• _FRAGMENTO_:
Quien haya seguido la trayectoria del poeta Andrés Sánchez Robayna (Las Palmas, 1952) desde su inclasificable Cuaderno de las islas (2011), un conjunto de reflexiones sobre la condición insular, hasta su reciente Las ruinas y la rosa, habrá notado una constante exploración hacia propuestas arriesgadas. Más allá de su tercer volumen de diarios, Mundo, año, hombre (2016), y su último libro de poemas, Por el gran mar (2019), el autor ha ido dejando en el camino otros títulos que ensayan nuevas formas de escritura, como Variaciones sobre el vaso de agua (2015), Jorge Oramas o El tiempo suspendido (2018) y Borrador de la vela y de la llama (2022).
Aunque podría parecer que estas publicaciones recientes se desvían de su trayectoria poética o crítica, en realidad forman parte de proyectos que convergen hacia un mismo eje: la exploración de las sensaciones y el pensamiento, y los límites que los separan. La obra de Sánchez Robayna, marcada por su sobriedad y coherencia interna, ha sabido mantenerse al margen de tendencias literarias pasajeras, construyendo a lo largo de las décadas una tradición propia, interconectada por un tema central: la toma de conciencia del mundo y la presencia de lo sagrado en él.

• _CONTENIDO DE DATOS_:
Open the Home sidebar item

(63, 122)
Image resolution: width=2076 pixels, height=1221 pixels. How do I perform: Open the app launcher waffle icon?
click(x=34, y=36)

• _TAREAS POR REALIZAR_:
1. Determine si cada afirmación concuerda con el fragmento sobre la obra de Sánchez Robayna. Responda sí o no y cite literalmente las palabras del fragmento que lo deciden: (a) Cuaderno de las islas se publicó en 2011; (b) Por el gran mar es el tercer volumen de diarios del autor; (c) la obra del autor ha seguido las tendencias literarias de cada momento.
2. Prosiga el fragmento sobre la obra de Sánchez Robayna a partir de su última oración.

• _RESPUESTAS DEL EJERCICIO_:
1.
(a) Sí: «Cuaderno de las islas (2011)».
(b) No: «su tercer volumen de diarios, Mundo, año, hombre (2016), y su último libro de poemas, Por el gran mar (2019)».
(c) No: «ha sabido mantenerse al margen de tendencias literarias pasajeras».

2.
Como el propio autor ha señalado en entrevistas, su trayectoria no está dividida por rupturas, sino que constituye un proceso intelectual y espiritual en continuo desarrollo, una suerte de «purga de la palabra» que aún no ha llegado a su fin.
Estamos ante un libro exquisito e inclasificable que, pese a que pueda tener como referentes obras como los Fragmentos de Novalis, los Cuadernos de Valéry, La gaya ciencia de Nietzsche o el Zibaldone de Leopardi, es terra incognita en nuestras letras. Creaciones literarias que, como Las ruinas y la rosa, se inscriban en el territorio de la intersección de poesía y pensamiento, son escasas en nuestro escenario literario, poco proclive al riesgo y la experimentación.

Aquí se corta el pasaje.